Is AI fast becoming a technology built on worker exploitation from Global South?

While working with crowd work platforms for datasets, it is essential to consider annotator subjectivity as it has the capability to make the data set of extremely high or low quality, which in turn affects the whole ML model.

Data labelling and annotation play a crucial role in ML development. Most ML and deep learning models are data-hungry, and manually labelling each image, text, audio, etc., in large datasets is tedious and a labour-intensive process. Hence, many companies choose not to handle data labelling and use specialised software. But when the pre-built solutions do not meet their specific needs, they move to modifiable open-source platforms. Various platforms like Amazon Mechanical Turk, Clickworker, and Lionbridge AI offer on-demand data labelling services. But, companies fail to focus on the ethical considerations around the processes and decisions that go into building ML datasets.

According to Google research, data generated in crowd work tasks is generally shaped by many social factors, and these datasets continue to shape systems for long, even after worker engagement ends. Google argues that this impacts not just the current but also the future models built from such data and that understanding the perspectives within datasets is essential to understanding resulting models and their potential social impact.

There are two major factors that impact the annotators and their work that can hinder in creating an ethical dataset.

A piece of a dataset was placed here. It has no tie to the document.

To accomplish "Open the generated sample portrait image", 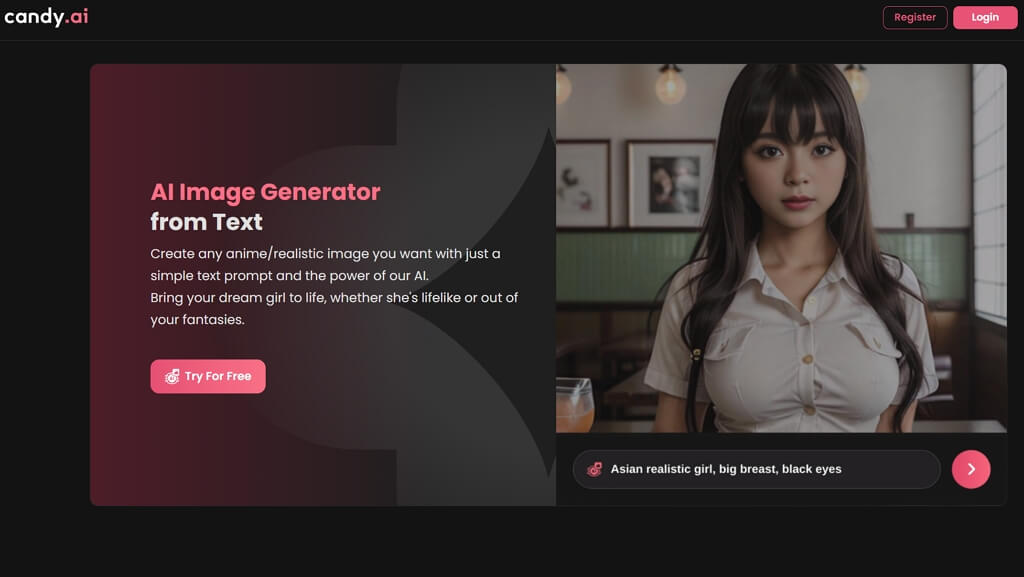I will pos(781,248).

The first one is how the annotators’ personal experiences impact their annotations, and the second one is their work environment, i.e., their relation with the crowdsourcing platform. These factors are crucial as their individual perspectives and biases may get encoded within the dataset labels.

The socio-economic background of annotators can impact the data set

The importance of data labelling has grown as deep learning techniques require large amounts of data to train their models. According to Grand View Research, the data collection and labelling market is expected to grow to USD 8.2 billion by 2028. Over 80% of the ML development process consists of data preparation tasks like collection, labelling and cleaning.

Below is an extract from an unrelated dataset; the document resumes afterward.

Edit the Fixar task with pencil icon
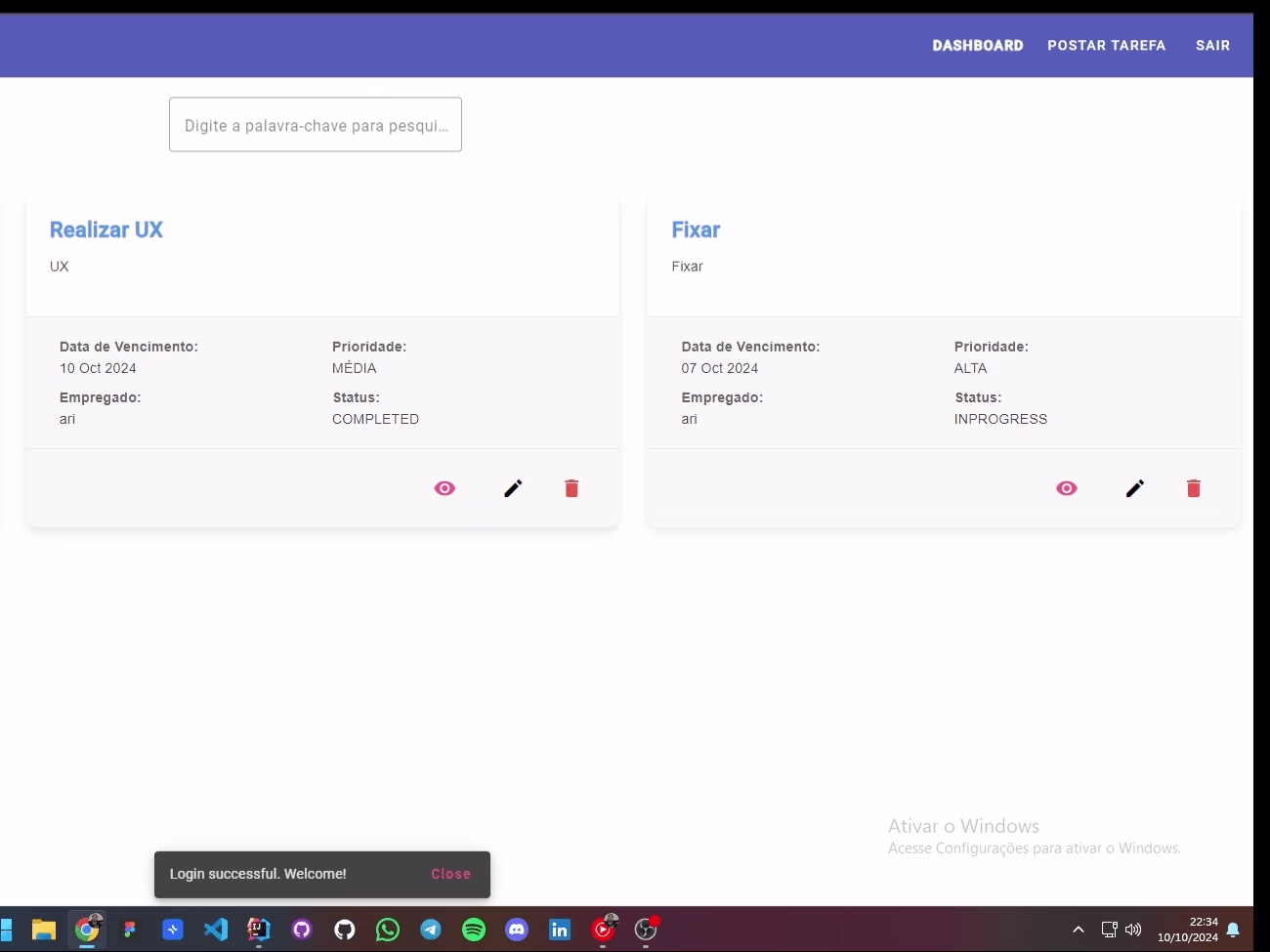Viewport: 1270px width, 952px height. point(1135,488)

According to a paper by researchers from Cornell, Princeton, University of Montreal, and the National Institute of Statistical Sciences, a lot of data annotation and labelling work is done outside the United States and Western countries. The work exploits workers from around the world where labour is cheap. Companies like Samasource, Mighty AI and Scale AI operate in the United States, but crowdsource workers from around the world, primarily from sub-Saharan Africa and Southeast Asia. This leads to a high disparity between the profits earned by data labelling companies and how much they pass on to their workers.

Little attention is documented about annotator positionality, and their social identity shapes their understanding of the world. Crowd workers are selected by task requesters based on the quality metrics and not on any socially defining features. This is concerning as many times crowdsourced annotations are used to build datasets that capture subjective phenomena like hate speech and sentiment. There is value in accounting and acknowledging workers’ socio-cultural backgrounds from the perspective of data quality and also social impact.

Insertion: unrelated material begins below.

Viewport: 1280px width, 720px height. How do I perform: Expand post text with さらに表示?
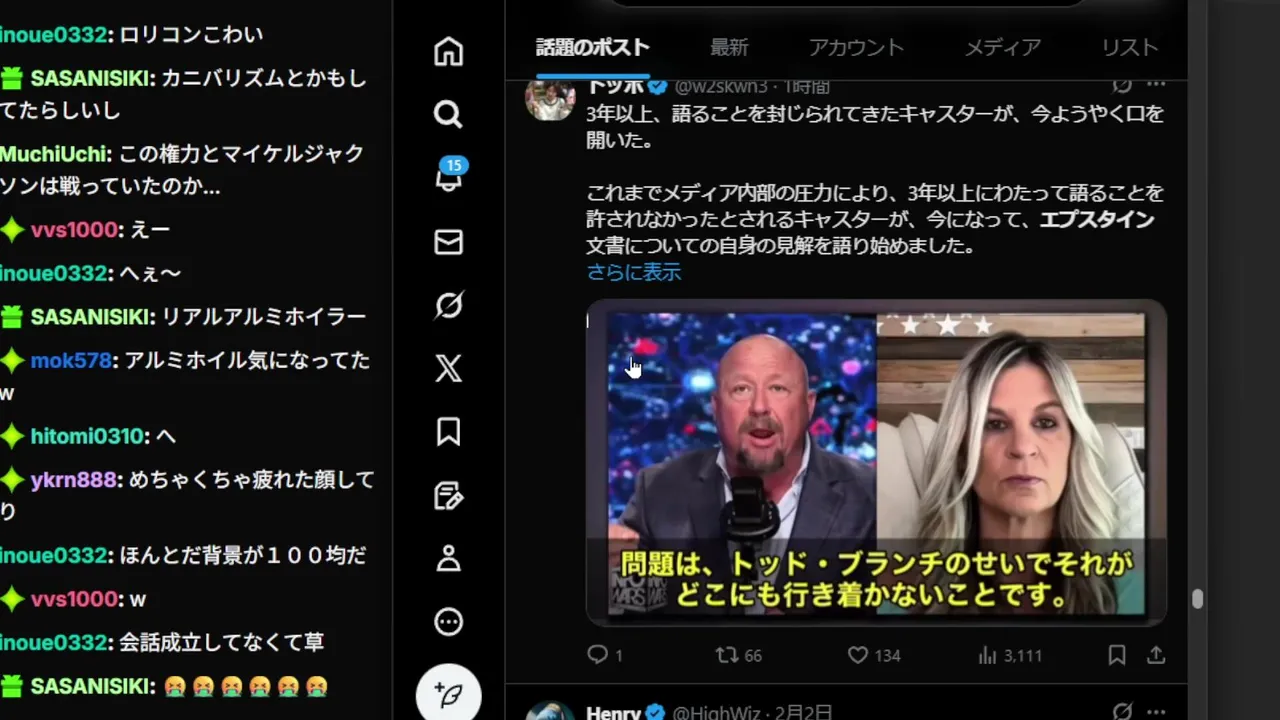tap(634, 272)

Google research suggests that accounting for lived experiences of annotators as expertise may also be of great utility in some cases. For example, women experience higher rates of sexual harassment online and are more likely to identify it, especially the ones who have experienced online abuse. Incorporating antiracist activists’ perspectives into hate speech annotations yielded better-aligned models.

An important line to be answered in data collection is how much annotator subjectivity matters for the task at hand and its impact on the end result.  

Worker experience has a crucial role in the quality of the dataset

Workplace experiences of dataset annotation add another layer of considerations that can affect the work and can have an impact on the AI model. The issues at work could relate to compensation, imbalances in the relationship between the worker and the requester, and even the structure of annotation work itself.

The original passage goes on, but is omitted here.